### Selected text
Robert Balfanz is being honored as a Champion of Change for his efforts in Educational Excellence for African Americans.
My professional work has revolved around figuring out what it will take to enable all our students to graduate from high schools prepared for adult success. I believe our current outcomes are an affront to what America can and needs to be. Far too many of our students, especially students of color who live in poverty, fail to graduate from high school. The good news is that, for the first time in forty years, the nation’s high school graduation rate is improving, and at a significant rate. Over the past four years, the graduation rate has increased by five percentage points. Those gains have been driven by improvements in the graduation rates of African American and Latino students, the very students for whom the dropout crisis has been the most acute. Much work, however, remains in order to insure that all students have the educational experiences and supports they need to graduate from high school prepared for college and career. This is essential because there is no work in the 21st century which can support a family without high school diplomas.
The challenge that remains for African American students is that, even with the progress of the past five years, one in three students do not graduate with their class, and one in four attends a high school where graduation is not the norm. About 11 percent of high schools, 1400 in number, produce half of the nation’s African American and Latino dropouts. Nearly all these high schools, in turn, educate students who live in neighborhoods of concentrated poverty. To move forward, we must organize our efforts. We must not only turnaround these schools and insure they provide a quality education which prepares their students for success, but we must also insure that students within the school have the supports they need to overcome the challenges of poverty. Poverty makes it more difficult for students in the nation’s low-graduation-rate high schools to come to school every day, pay attention in class, and get their school work done. Research shows that the best teachers and most evidence-based curriculums will have muted impacts if students are not able to attend, focus, and try.
Fortunately, it is being demonstrated more and more that the hungry bear of poverty can be pushed back. Whole school instructional and teaching improvements can be enhanced through the use of early warning systems and better targeted student supports provided by a growing number of non-profits and community organizations using evidence based strategies. These solutions will keep many more students on the path to high school graduation. The “Our Diplomas Now” program, for example, is showing that chronic absenteeism, behavioral struggles, and course failures in our most challenged schools can be cut in half or more.
Yet to truly provide all students who live in poverty with reliable pathways to adult success, bolder action will be needed. We need an innovation competition to re-design middle and high school so that it will be routine for students who live in high poverty communities to take and succeed in high school credit-bearing classes in eighth grade, and college credit-bearing classes in twelfth grade. This will provide students with direct experience to the expectations of the next level of schooling, while still providing the familiarity and support of their current school, where they are seen as the most advanced rather than the least experienced students. This is critical because we know it is in the transition years – sixth grade, ninth grade and the first year of college – when most of our high poverty students fall off the path to high school graduation and post-secondary success. As importantly, this plan would enable students to complete college in three years, which means financial aid can be spread over fewer years, increasing the amount available each year. Finally, what would have been the fourth year of college can be used as a year of community and national service (in exchange for enhanced financial aid), working in the highest-needs schools to provide the person-power needed to give students the tutoring, mentoring, role models, nagging, and nurturing they will need to overcome the challenges of poverty and succeed in more demanding courses.

Stored records
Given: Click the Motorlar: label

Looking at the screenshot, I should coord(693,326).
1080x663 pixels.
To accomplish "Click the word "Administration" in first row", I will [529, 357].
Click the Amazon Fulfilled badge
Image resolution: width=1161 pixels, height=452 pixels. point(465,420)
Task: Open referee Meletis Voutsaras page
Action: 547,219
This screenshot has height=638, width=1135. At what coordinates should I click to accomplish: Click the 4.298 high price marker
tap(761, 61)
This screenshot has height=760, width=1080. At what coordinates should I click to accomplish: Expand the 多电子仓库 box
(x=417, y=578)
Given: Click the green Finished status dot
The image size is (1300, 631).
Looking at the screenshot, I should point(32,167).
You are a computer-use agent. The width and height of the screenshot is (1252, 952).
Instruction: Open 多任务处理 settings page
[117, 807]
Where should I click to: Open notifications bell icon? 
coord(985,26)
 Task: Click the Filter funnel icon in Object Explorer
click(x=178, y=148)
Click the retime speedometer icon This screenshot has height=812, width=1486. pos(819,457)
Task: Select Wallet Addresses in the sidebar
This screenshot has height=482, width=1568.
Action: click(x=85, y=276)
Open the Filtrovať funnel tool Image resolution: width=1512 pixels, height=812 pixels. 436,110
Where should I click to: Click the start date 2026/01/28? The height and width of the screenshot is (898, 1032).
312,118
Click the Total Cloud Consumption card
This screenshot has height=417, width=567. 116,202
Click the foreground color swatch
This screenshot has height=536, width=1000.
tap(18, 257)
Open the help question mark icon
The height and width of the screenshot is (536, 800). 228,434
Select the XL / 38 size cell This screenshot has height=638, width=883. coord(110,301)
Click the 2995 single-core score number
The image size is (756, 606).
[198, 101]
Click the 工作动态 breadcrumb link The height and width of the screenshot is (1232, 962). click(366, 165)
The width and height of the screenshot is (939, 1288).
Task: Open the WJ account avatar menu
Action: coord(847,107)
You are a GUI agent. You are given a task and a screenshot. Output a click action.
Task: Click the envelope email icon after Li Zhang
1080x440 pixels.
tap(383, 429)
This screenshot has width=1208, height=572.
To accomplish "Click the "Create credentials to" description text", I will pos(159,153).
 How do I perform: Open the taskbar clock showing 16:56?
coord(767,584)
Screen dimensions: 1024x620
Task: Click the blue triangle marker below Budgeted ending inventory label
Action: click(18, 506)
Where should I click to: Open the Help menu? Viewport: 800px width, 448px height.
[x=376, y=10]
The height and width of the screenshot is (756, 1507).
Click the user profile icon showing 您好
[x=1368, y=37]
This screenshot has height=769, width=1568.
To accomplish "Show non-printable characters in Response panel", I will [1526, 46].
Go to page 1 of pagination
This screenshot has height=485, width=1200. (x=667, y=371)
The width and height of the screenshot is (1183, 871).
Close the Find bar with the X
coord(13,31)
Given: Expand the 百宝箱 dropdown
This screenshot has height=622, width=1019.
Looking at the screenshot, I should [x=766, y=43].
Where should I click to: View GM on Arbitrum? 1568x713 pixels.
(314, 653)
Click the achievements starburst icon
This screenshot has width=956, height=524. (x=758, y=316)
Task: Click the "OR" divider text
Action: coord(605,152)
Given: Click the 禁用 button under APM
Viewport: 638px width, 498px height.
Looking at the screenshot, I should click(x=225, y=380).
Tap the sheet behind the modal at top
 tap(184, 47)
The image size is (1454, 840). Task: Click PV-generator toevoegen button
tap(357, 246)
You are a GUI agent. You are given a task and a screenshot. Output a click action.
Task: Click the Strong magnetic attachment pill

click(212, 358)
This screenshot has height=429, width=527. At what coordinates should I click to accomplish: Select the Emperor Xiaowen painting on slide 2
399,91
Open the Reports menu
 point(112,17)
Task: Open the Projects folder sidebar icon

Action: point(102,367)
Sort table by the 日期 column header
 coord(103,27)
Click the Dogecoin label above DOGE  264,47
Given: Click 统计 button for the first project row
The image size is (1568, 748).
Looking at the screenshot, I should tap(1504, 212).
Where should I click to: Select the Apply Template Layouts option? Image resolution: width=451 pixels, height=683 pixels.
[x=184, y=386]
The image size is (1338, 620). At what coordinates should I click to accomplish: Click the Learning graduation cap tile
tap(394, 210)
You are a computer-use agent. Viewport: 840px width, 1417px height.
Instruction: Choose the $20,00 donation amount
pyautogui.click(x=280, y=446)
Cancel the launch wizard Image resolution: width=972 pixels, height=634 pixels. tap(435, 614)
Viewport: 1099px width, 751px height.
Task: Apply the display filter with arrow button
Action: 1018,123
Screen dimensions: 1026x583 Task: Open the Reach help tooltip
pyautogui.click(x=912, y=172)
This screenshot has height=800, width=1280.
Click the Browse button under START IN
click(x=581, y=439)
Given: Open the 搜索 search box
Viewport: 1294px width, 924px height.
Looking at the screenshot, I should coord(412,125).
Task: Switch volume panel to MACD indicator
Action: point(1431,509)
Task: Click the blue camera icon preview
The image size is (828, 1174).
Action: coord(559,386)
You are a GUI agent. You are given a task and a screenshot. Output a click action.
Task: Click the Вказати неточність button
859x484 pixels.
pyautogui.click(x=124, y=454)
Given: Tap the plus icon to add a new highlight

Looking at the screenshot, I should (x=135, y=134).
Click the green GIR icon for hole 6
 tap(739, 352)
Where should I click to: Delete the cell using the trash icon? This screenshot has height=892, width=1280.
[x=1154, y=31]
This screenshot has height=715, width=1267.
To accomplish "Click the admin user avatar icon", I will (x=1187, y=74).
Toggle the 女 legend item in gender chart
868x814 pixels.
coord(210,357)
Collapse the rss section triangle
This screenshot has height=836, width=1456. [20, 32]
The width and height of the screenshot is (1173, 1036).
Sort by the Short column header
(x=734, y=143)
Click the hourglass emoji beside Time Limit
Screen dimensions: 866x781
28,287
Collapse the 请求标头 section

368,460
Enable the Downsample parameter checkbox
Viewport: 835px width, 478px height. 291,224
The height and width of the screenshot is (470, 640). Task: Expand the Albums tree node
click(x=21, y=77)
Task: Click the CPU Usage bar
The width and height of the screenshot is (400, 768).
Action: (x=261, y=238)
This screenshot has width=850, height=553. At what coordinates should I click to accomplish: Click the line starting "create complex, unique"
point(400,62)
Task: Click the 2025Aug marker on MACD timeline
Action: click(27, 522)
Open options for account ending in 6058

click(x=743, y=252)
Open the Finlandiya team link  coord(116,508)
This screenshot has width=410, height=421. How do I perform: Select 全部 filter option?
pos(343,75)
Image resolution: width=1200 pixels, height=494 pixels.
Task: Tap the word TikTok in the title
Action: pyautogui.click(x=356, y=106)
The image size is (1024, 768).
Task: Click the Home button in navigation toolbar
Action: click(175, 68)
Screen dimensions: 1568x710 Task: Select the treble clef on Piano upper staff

### Parts of the exercise
a) Answer these questions about the text on high school graduation:
(i) By how many percentage points has the graduation rate risen over the past four years?
(ii) What percentage of high schools produce half of the nation's African American and Latino dropouts?
(iii) Which transition years does the text name as the point when most high poverty students fall off the path?
b) Please summarize the text on high school graduation in three sentences.

### Responses
a)
(i) Five percentage points.
(ii) About 11 percent (1400 high schools).
(iii) Sixth grade, ninth grade and the first year of college.

b) The nation's high school graduation rate has risen five percentage points in four years, driven by African American and Latino students, yet one in three African American students still do not graduate with their class. About 1400 high schools, nearly all serving students in neighborhoods of concentrated poverty, produce half of African American and Latino dropouts, so these schools must be turned around and their students given supports against poverty, such as early warning systems and programs like "Our Diplomas Now." Bolder action is also needed: an innovation competition to redesign middle and high school so high-poverty students take high school credit-bearing classes in eighth grade and college credit-bearing classes in twelfth grade, letting them finish college in three years and use a fourth year for service in the highest-needs schools.